第二章①
ウサコの隣で寝ていたはずの真奈が消えた。
目が覚めてそのことに気付いた時、朝が弱いウサコは跳ねた髪の毛をくしゃくしゃとしながら、きっとトイレだろうとか、先に朝食を食べているのだろうとか、外でラジオ体操でもしているのだろうと思った。だから、すぐに慌てなかった。慌てずに洗面所に行って歯を磨いて顔を洗って髪を梳かした。それから食堂に向かった。欠伸をしながら食堂に行く。目を擦りながら「おはようございます」と小さく言う。
「おはよう」と食堂にすでに集まっていいた寮の面々が口々に言う。奥のキッチンからはお味噌汁のいい匂いがして目が覚める。ウサコは自分の席に座った。隣は真奈の席だが、真奈はいない。
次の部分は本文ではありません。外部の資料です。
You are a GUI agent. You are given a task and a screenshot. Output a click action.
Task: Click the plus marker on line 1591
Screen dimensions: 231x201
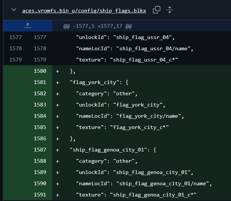[x=57, y=195]
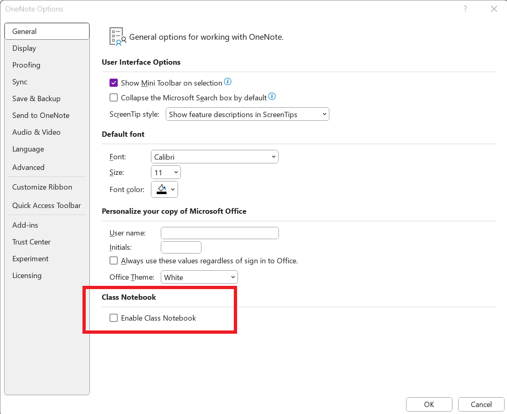
Task: Click the info icon beside Microsoft Search box option
Action: tap(272, 97)
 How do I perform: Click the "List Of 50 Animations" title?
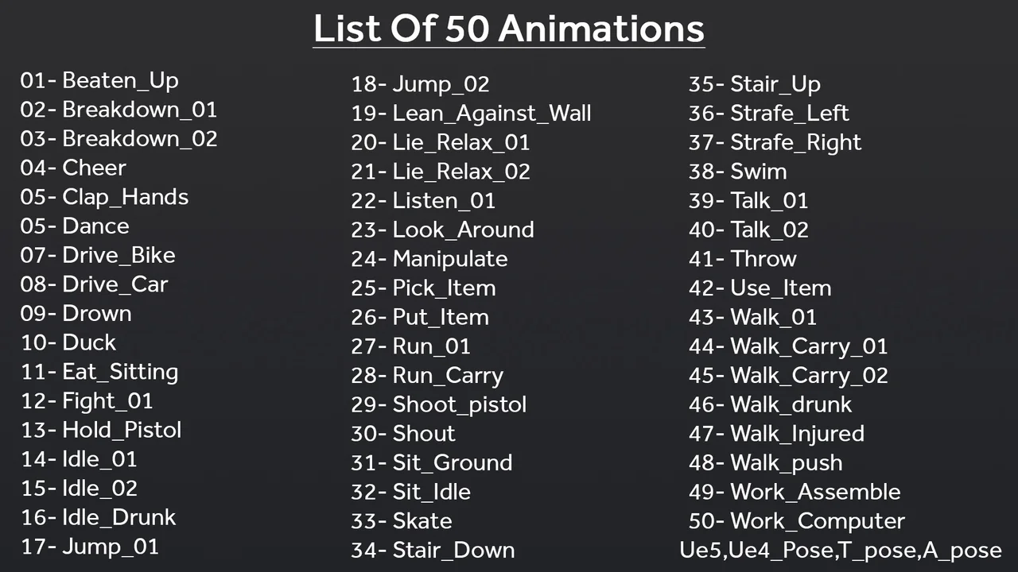(x=509, y=29)
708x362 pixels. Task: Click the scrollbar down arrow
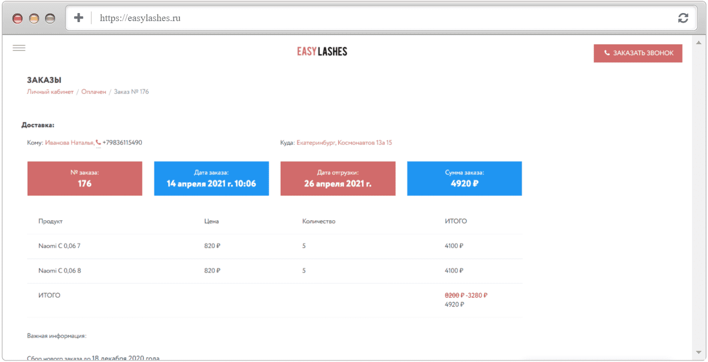point(698,352)
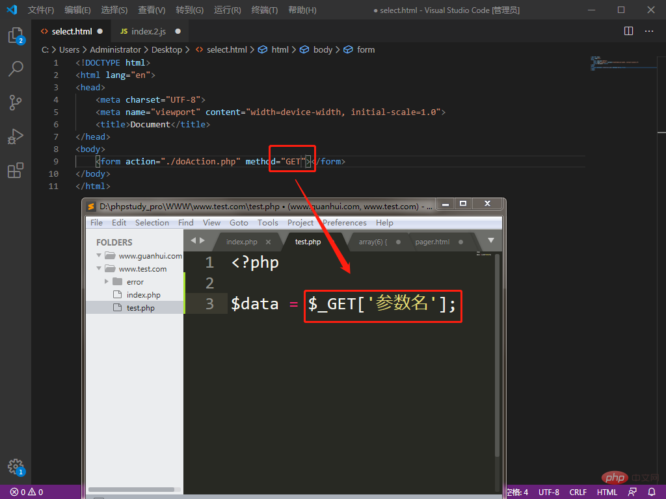Image resolution: width=666 pixels, height=499 pixels.
Task: Split the editor using the split icon
Action: pyautogui.click(x=628, y=31)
「あれ? 赤城さんは?」二年生の燦石先輩がウサコに尋ねる。
「……トイレでしょうか?」ウサコはキョロキョロとして答える。
「一階に降りてきてないよ、多分」
「……外でラジオ体操とかしてません?」
「どうだろう?」燦石先輩とウサコは一緒に食堂の窓を開け、顔を出し見回した。まだ登校の時間じゃないから目につくのは部活の朝練に向かうジャージ姿の女の子たちだけだ。ラジオ体操している真奈はいない。「部屋にいないの?」
「ええ、でも、」そこでウサコは思い至った。「そういえば二段ベッドの上で寝ているかもしれないです」
ウサコに気を使って真奈は二段目に上って寝たのかもしれない。ウサコは部屋に戻った。面倒見が良くて優しさの宝石のような燦石先輩もついてきた。ウサコはベッドの梯子を上って二段目を確認する。
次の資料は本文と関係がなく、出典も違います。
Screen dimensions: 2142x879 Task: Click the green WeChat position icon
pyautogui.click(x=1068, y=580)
いない。真奈のぬくもりすらない。ウサコは燦石先輩に向かって首を振った。
「入れ違いになったのかも」燦石先輩は言う。
そうであって欲しかった。
「どういうことでしょう?」食堂では朝食の準備は完璧に整っていてあとはウサコと燦石先輩と真奈が席に着くだけだった。
「お腹すいた~、早く食べようよぉ」同級生の峰岸朋が二人に言葉を投げた。
「皆、」燦石先輩がウサコに代わって聞く。「赤城さん見なかった? 部屋にもいないんだ」
皆互いに顔を見合わせながら首を振った。
悪い予感がする。不安になった。いや、まだ真奈が神隠しの様にどこかへ行ってしまった、そういう可能性を信じているわけではないけれど。ひょっこり帰ってくるのだと、まだウサコはそれほど深刻に思わなかった。でも不安だった。朝食はおかわりしなかった。食器を洗う時間になっても真奈は帰ってこなかった。皆が寮をくまなく探し回ったが真奈は見つからなかった。
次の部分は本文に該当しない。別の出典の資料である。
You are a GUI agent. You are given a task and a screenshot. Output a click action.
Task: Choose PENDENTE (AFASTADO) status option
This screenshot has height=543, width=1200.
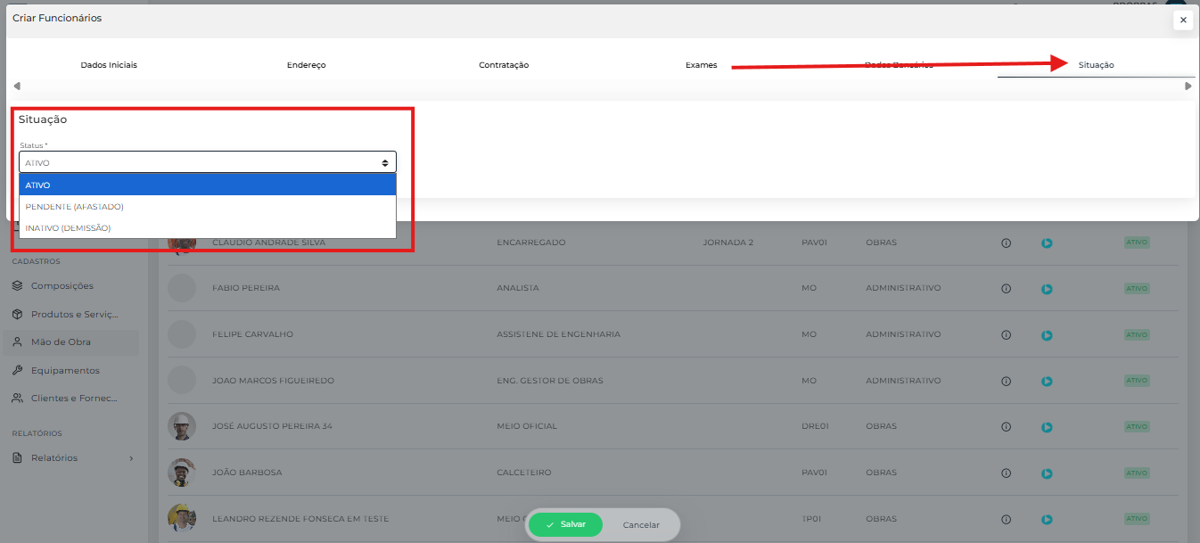click(207, 206)
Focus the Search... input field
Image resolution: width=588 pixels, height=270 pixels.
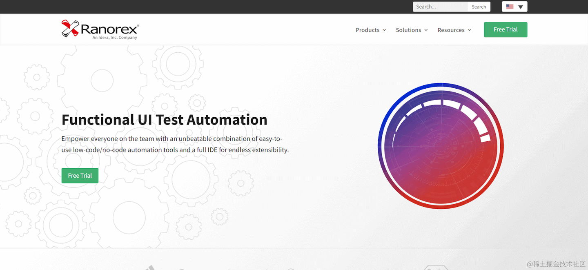pyautogui.click(x=440, y=7)
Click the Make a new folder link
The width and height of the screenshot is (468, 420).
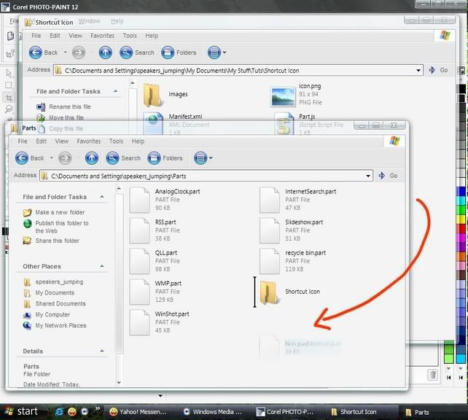60,213
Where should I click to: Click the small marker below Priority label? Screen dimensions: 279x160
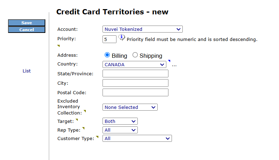click(59, 46)
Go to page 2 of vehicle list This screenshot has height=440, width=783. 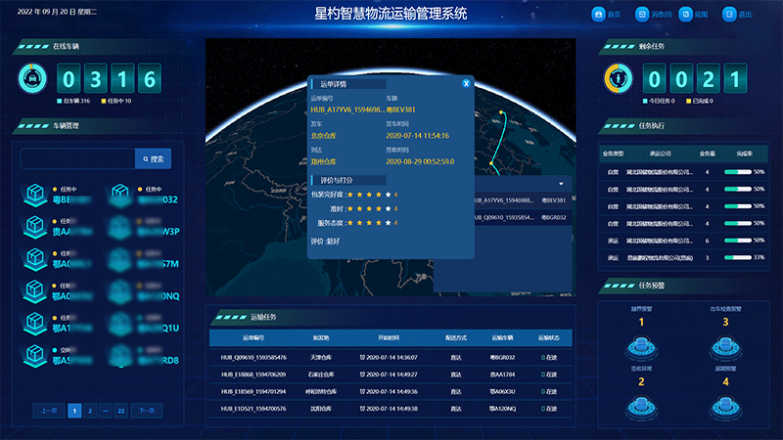90,411
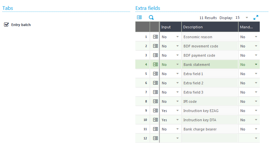The height and width of the screenshot is (143, 270).
Task: Open the grid actions card icon above table
Action: coord(139,17)
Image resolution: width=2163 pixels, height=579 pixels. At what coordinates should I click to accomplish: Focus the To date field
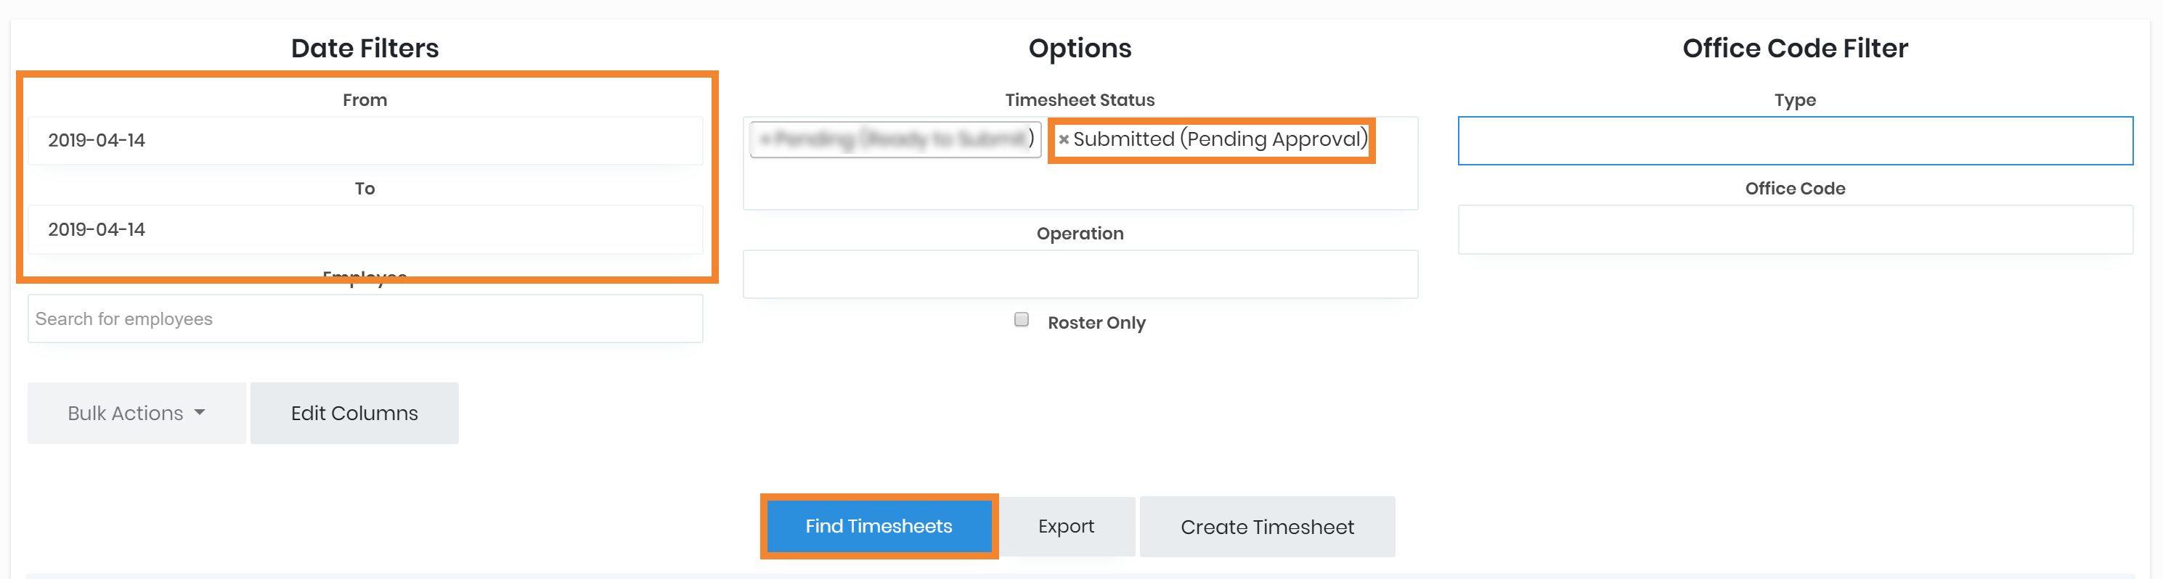click(364, 230)
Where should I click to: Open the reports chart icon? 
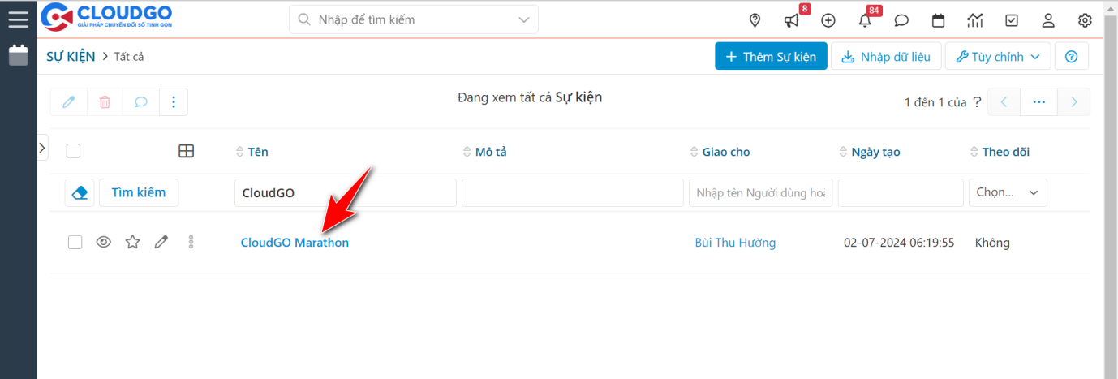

ウサコは早めに寮を出て学園の影という影を探しながら登校した。燦石先輩と峰岸朋も一緒に真奈を探してくれた。けれど広い学園ゆえ朝の短くてあっという間の時間で見つけ出すことは出来なかった。それでもクラスの更衣室に行けば真奈が、
「ウサコ、遅いよ」と笑っている気がした。しかし更衣室にもいなかった。バカだとは思いながらもウサコは更衣室の真奈のロッカーを開けた。もちろんいない。クラスメイトに聞いても返ってくる答えは一緒だった。悪い夢を見ているようでクラクラする。
一限目はなんでしたっけ? そういえば、アリスさんはまだ? 昨日は結局最後まで私たちの前に帰ってきませんでしたけれど……。
ウサコはアリスだけがなんだか頼りになるような気がした。けれど、アリスもなかなか現れないで一限目の物理の講義が始まった。抜き打ちで小テストが行われた。クラスメイトは悲鳴を上げたがウサコの気持ちは真奈で一杯だったから溜息ばかりがでた。テストは簡単な設問ばかりですぐに終わった。ウサコの隣で巨大な悲鳴を上げた蓉子もすでに机に突っ伏して寝息を立てていた。アリスが大きな黒縁メガネをずらして講義室に現れたのは列の一番後ろの席のコが答案用紙を回収するようにと講師が指示した時だった。